— EXERCISES TO COMPLETE —
a - Print the stretch of the blog post about the Lan Clan rules from "Isn't it just" through "Tuft hunting?".
b - Give what follows the last line of the blog post about the Lan Clan rules.

Anyway, the Salute Ceremony or whatever it was called (not relevant to my fic so I don't feel like going back to check its exact name) starts with a mention that the Lan Clan has 3,500 rules. This is slightly different from the number in the novel (closer to 3,000 at this point in the novel, but over 4,000 by the time Wei Wuxian is revived), so I need to remember that in case it came up in my fic. It also includes listing a bunch of them, but I don't think I'll write any of those down right now unless I recall them being specifically mentioned in the fic. (Or a place where mentioning them would make sense/be necessary.)
LOL, "A headband is not for another purpose." OMG, why would...ah, I can't stop laughing at that one. Wei Wuxian managed not to break that one until the Indoctrination Camp, anyway. Hehehehe...of course, that wasn't nearly as much fun as the time drunk Lan Wangji broke that rule, but of course that had to be cut from the live-action version, like almost all of his drunk scenes did. 😭
Speaking of Lan Clan forehead ribbons, though! I so want the new scale figure that was up for pre-order from Good Smile Company! It's a pair figure, with Lan Wangji in the process of giving Wei Wuxian his own forehead ribbon. It's so sweet and lovely...
...and so $300. 😭😭😭
I cannot justify spending that kind of money on a single piece of merch. But look at it!
Isn't it just too precious?
*ahem*
Sorry. Been wanting an excuse to post about that for ages, and finally having one, I couldn't resist.
I'll get back to the episode now.
"Don't go tuft hunting."
Um.
Tuft hunting?
What....what does that even mean? Is it a kind of bird? I...

— RECORDED INFORMATION —
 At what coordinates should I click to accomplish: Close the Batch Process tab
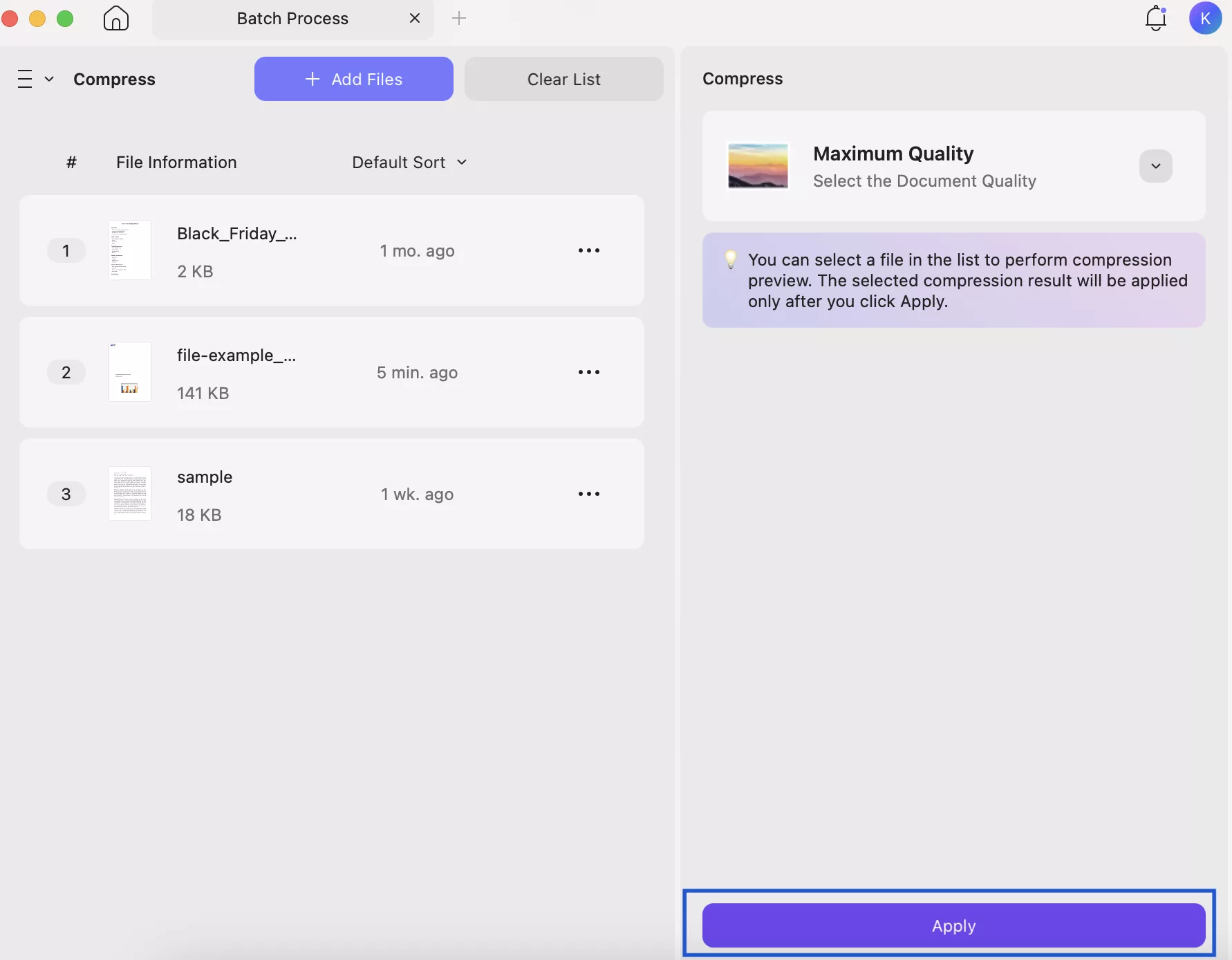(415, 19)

...

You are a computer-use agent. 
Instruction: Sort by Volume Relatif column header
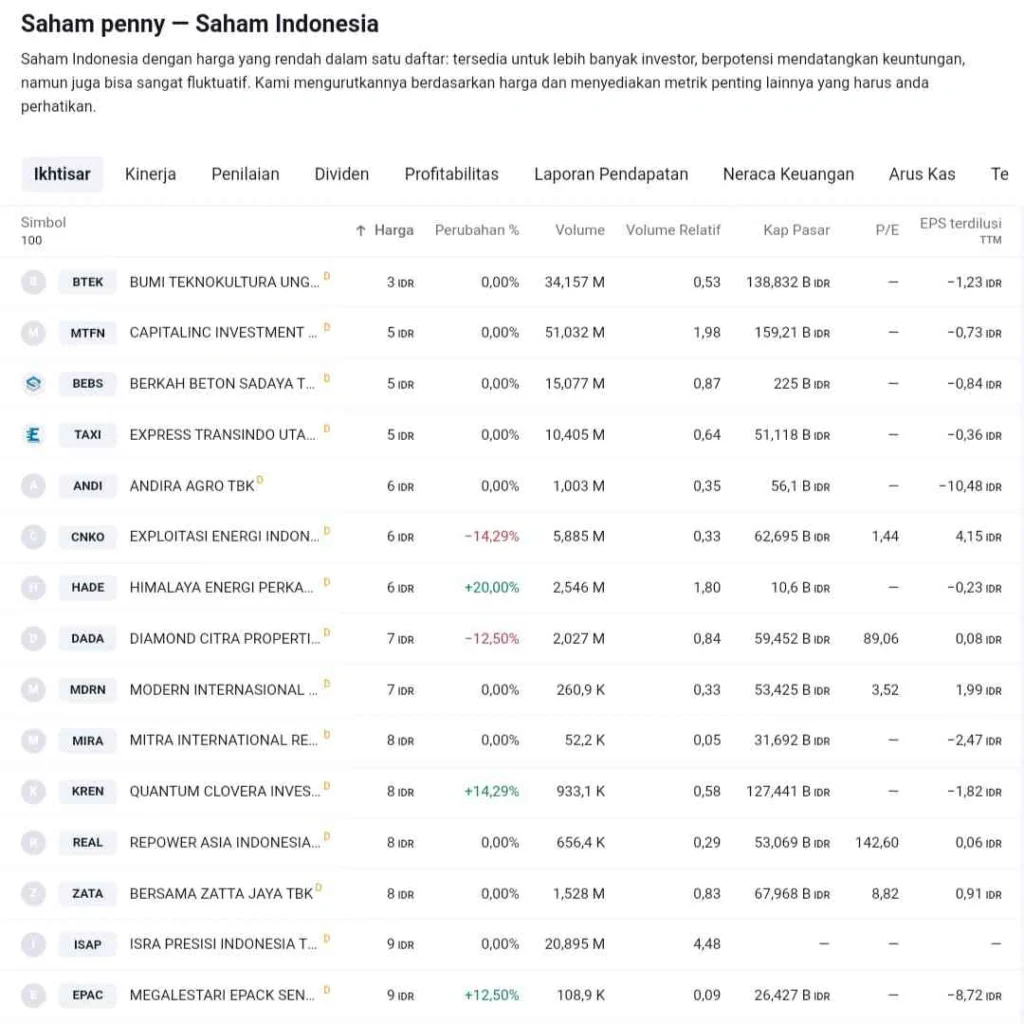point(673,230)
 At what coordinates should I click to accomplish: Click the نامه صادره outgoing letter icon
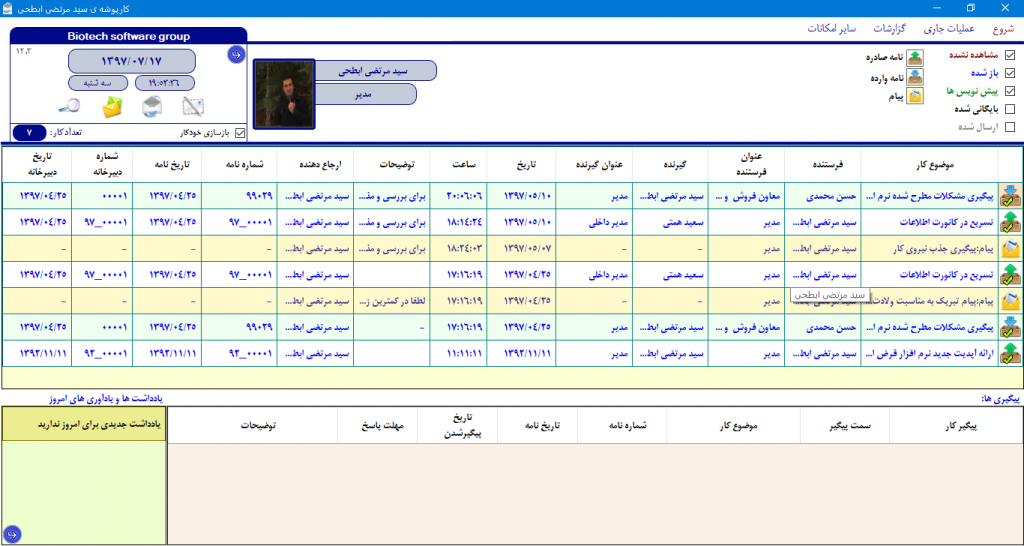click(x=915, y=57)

---

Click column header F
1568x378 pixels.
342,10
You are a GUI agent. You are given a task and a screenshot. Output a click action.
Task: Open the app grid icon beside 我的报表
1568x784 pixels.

— ANSWER LIST —
a -
Isn't it just too precious?
*ahem*
Sorry. Been wanting an excuse to post about that for ages, and finally having one, I couldn't resist.
I'll get back to the episode now.
"Don't go tuft hunting."
Um.
Tuft hunting?

b -
I mean, technically, the viewer was probably not expected to be paying attention to what the rules are as they're being droned on and on and on about, but just paying attention to what the characters are doing, but with subtitles it's hard not to read them, so...
I still wanna know what "tuft hunting" is. 🤣 But maybe kinda don't wanna know, too.
Interesting. So, during the reading out of all the rules, Wei Wuxian and Nie Huaisang are having a hushed conversation regarding the caged bird Nie Huaisang has snuck into the room in his sleeve. When Nie Huaisang presents himself to Lan Qiren, Wei Wuxian looks surprised, clearly having had no idea who he was talking to. Very different from what's in the novel, where it's not even clear whether Nie Huaisang was more interested in talking to Wei Wuxian or Jiang Cheng or if they started the conversation with him or what. (Given what he's secretly like, I'd expect he wanted to talk to them, what with Jiang Cheng being the heir to one of the Five Great Clans.) This makes it almost accidental that they become friends, since they just happened to be sitting next to each other when the bird started peeping and mildly disrupting the recitation.
It almost sounded like Nie Huaisang's whispered prompt to Meng Yao had him calling him "a-Yao." That...that would be...I mean, looking at their positions within the Nie Clan (despite that Meng Yao shouldn't even be with the Nie Clan yet in the book's chronology), it's not entirely wrong for him to be so casual with Meng Yao--Nie Huaisang is the heir (in the show's chronology; in the novel his father would still be alive at this point, making him second heir) while Meng Yao is in a lower position--but it also is pretty wrong? The high rank he has by the time he's dismissed from the Nie Clan in the novel is something he must surely already have by this point, practically Nie Mingjue's second in command, and addressing someone in such a high post that familiarly, as if he was a low rank or significantly younger...yikes. That would be very wrong. I'm hoping I just couldn't make it out very clearly because it's a whisper and that he actually just addressed him as "Meng Yao."
And a new tally is born:
Cast Members With Obviously Pierced Ears (listed by character name so I don't have to look up actor names for everyone):
1) Meng Yao (not just pierced, but actually the hole looks slightly infected, calling all the more attention to it)
I know I shouldn't call attention to things like that, but I can't help noticing weird stuff like that. (I've been known to be distracted by chicken pox scars on actor's faces in movies. I just spot weird things and then fixate on them.)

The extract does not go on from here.